Your instructions. Transcribe the data exactly.

Provided data.

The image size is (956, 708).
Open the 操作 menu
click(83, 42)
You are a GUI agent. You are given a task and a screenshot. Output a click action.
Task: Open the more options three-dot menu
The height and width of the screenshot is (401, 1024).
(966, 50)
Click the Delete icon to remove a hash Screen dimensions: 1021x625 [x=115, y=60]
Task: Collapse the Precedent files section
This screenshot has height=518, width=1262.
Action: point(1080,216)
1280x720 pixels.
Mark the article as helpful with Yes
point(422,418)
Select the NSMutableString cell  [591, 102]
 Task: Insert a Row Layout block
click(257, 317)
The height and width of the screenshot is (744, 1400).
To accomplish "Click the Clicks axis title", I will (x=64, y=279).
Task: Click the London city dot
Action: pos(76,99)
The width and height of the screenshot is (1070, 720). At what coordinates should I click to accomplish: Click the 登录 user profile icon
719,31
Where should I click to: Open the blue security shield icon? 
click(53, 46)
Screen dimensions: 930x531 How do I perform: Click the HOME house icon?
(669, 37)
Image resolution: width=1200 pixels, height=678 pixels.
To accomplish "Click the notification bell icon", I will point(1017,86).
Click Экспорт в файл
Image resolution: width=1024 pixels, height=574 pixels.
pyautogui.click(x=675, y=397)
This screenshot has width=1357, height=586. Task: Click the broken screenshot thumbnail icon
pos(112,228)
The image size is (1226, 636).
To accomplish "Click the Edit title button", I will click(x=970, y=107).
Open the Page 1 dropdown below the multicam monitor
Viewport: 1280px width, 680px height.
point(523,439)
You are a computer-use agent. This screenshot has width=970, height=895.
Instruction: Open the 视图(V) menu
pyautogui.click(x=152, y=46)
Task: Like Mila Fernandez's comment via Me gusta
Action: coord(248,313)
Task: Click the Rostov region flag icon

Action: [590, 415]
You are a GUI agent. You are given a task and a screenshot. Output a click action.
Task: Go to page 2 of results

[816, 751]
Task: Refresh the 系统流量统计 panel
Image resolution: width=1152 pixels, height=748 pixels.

Solution below.
The image size is (956, 708).
Open the 操作 menu
click(83, 42)
You are a GUI agent. You are given a task and a screenshot. Output a click action.
Task: Open the more options three-dot menu
The height and width of the screenshot is (401, 1024).
(966, 50)
Click the Delete icon to remove a hash Screen dimensions: 1021x625 [x=115, y=60]
Task: Collapse the Precedent files section
This screenshot has height=518, width=1262.
Action: point(1080,216)
1280x720 pixels.
Mark the article as helpful with Yes
point(422,418)
Select the NSMutableString cell  [591, 102]
 Task: Insert a Row Layout block
click(257, 317)
The height and width of the screenshot is (744, 1400).
To accomplish "Click the Clicks axis title", I will (x=64, y=279).
Task: Click the London city dot
Action: pos(76,99)
The width and height of the screenshot is (1070, 720). At what coordinates should I click to accomplish: Click the 登录 user profile icon
719,31
Where should I click to: Open the blue security shield icon? 
click(53, 46)
Screen dimensions: 930x531 How do I perform: Click the HOME house icon?
(669, 37)
Image resolution: width=1200 pixels, height=678 pixels.
To accomplish "Click the notification bell icon", I will point(1017,86).
Click Экспорт в файл
Image resolution: width=1024 pixels, height=574 pixels.
pyautogui.click(x=675, y=397)
This screenshot has width=1357, height=586. Task: Click the broken screenshot thumbnail icon
pos(112,228)
The image size is (1226, 636).
To accomplish "Click the Edit title button", I will click(x=970, y=107).
Open the Page 1 dropdown below the multicam monitor
Viewport: 1280px width, 680px height.
point(523,439)
You are a computer-use agent. This screenshot has width=970, height=895.
Instruction: Open the 视图(V) menu
pyautogui.click(x=152, y=46)
Task: Like Mila Fernandez's comment via Me gusta
Action: coord(248,313)
Task: Click the Rostov region flag icon

Action: [590, 415]
You are a GUI agent. You are given a task and a screenshot. Output a click action.
Task: Go to page 2 of results

[816, 751]
Task: Refresh the 系统流量统计 panel
Image resolution: width=1152 pixels, height=748 pixels.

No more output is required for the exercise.